From: Jim Blandy (jimb at redhat.com)
Date: Mon Feb 14 10:13:39 EST 2005

The MzScheme manual, section 1.2.2, "Locale", says that by default,
input and output ports don't translate between Unicode, used
internally by MzScheme, and the current locale's encoding.

Why is this?  After all, the locale is chosen by the user.  The system
administrator can set a default, but the user can override that.  It
seems as if MzScheme is ignoring the user's stated preference.

Translating by default raises some questions, but I think they do have
good answers:

- Sometimes you need to mix byte and character operations.
  Translating by default makes that impossible.
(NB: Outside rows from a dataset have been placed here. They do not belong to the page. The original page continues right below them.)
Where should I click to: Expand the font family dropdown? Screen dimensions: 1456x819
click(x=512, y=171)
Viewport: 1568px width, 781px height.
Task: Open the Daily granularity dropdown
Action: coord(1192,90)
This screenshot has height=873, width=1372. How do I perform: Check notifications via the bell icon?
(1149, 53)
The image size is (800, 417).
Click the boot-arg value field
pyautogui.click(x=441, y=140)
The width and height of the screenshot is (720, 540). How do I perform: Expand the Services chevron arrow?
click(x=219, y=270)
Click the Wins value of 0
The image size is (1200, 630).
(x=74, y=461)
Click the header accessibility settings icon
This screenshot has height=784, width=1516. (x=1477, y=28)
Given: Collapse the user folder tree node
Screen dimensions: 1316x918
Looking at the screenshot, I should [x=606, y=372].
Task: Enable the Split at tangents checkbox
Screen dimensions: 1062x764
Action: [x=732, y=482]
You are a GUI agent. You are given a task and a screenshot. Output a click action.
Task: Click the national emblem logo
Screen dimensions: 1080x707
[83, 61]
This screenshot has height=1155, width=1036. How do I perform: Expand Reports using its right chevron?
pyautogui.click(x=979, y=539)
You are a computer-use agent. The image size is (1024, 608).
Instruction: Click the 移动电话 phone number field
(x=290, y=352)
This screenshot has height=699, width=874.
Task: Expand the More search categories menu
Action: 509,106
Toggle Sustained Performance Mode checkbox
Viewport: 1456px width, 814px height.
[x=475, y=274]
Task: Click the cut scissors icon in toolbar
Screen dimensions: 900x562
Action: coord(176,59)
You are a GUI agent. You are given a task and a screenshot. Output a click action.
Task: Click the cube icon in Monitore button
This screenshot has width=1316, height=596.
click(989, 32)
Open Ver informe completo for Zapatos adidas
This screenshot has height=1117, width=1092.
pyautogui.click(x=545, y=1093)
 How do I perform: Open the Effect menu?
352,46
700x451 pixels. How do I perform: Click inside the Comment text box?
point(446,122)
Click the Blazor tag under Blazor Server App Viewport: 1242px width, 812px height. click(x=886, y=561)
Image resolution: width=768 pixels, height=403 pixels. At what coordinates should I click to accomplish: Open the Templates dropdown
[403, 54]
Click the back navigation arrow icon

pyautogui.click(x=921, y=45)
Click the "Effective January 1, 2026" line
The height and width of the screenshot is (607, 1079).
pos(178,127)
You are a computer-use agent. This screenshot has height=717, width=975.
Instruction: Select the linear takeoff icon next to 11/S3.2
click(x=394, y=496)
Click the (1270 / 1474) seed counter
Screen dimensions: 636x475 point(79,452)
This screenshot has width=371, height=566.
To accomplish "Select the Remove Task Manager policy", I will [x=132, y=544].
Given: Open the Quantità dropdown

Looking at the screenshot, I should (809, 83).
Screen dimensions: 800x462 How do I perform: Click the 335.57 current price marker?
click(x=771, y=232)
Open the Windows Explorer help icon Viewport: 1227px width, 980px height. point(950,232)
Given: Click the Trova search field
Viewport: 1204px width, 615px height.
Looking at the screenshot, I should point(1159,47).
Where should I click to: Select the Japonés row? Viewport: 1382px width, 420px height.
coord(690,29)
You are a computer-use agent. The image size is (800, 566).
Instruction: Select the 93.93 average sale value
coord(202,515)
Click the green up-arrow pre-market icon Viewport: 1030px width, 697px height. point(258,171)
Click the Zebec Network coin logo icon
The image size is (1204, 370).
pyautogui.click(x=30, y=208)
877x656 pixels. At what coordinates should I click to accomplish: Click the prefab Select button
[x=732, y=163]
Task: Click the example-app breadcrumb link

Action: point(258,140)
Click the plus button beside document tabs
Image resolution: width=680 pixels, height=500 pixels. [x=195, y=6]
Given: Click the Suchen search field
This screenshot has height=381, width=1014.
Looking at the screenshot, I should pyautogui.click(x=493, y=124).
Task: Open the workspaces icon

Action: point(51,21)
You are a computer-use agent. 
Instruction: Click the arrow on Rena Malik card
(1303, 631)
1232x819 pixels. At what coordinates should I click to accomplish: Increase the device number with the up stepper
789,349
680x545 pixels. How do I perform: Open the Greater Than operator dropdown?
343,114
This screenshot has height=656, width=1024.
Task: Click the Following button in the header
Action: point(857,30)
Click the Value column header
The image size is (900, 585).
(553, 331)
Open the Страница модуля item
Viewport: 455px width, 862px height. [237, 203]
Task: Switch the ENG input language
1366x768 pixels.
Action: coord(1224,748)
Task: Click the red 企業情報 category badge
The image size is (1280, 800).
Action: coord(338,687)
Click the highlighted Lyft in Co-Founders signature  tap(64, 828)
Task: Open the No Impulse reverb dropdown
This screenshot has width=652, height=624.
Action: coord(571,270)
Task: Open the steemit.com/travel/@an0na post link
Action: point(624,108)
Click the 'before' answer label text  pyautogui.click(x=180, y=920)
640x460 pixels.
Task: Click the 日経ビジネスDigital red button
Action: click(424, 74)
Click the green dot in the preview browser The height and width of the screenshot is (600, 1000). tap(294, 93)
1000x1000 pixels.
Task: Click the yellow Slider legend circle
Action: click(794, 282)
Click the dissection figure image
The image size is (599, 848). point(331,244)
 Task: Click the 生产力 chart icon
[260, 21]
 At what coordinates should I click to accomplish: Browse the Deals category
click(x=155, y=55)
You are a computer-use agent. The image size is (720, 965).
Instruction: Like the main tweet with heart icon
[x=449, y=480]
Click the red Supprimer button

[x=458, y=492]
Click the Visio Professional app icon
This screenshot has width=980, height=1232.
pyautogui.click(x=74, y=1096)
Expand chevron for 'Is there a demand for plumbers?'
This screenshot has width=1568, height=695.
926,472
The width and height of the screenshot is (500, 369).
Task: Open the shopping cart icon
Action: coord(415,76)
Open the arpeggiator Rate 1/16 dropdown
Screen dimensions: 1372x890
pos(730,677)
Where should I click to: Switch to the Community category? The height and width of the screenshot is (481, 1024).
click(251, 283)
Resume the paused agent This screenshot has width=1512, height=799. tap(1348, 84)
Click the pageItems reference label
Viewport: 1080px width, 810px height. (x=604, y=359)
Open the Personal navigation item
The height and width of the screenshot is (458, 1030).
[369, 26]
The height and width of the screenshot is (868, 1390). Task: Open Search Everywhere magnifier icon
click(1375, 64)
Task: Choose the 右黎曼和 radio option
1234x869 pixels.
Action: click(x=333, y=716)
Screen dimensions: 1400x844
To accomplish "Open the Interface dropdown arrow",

  Mixing byte and character operations is only well-defined when you
  actually know something about the encoding when you write the code.
  You can't know how your byte and character operations will interact
  otherwise.  Code which knows that much about the text has enough
  knowledge to override the default translation and do something more
  sophisticated.  I'd think most code won't be doing something that
  hairy.

  And in practical terms, if you're going to use iconv as your
  conversion engine, the iconv interface makes it pretty difficult to
  switch between the translated character stream and the underlying
  byte stream anyway.  iconv gives no indication as to which bytes
  correspond to which characters.  So you're doomed anyway if you're
  trying to do this without additional information.

- Even when you want to just read bytes, you may not know that until
  after the port has been opened.

  The ISO C standard's solution to this seems decent.  At first, stdio
  streams are "without orientation", and the first I/O operation on
  the stream makes the stream either "byte-oriented" or "wide-
  oriented".  Once a stream has an orientation, it can't be changed.
  In other words, you can't mix byte and character operations on a
  stream, but you don't have to choose the orientation when you create
  the port; you can put off the choice as long as possible.

  (In the GNU C library, each stream has separate byte and wide
  character buffers, both initially empty, so the first input
  operation always causes a buffer underflow.  The wide and byte input
  operations call separate underflow functions, which check for
  attempts to mix orientations and set the stream's initial
  orientation.)

MzScheme's 'load' needs to mix byte and character operations to
support the #~ syntax, but that's fine: just stipulate that MzScheme
source files always use UTF-8, and that load doesn't use the current
locale's encoding.  That's effectively what MzScheme does now.

Okay, I'll try to stop guessing at the answer to my question now.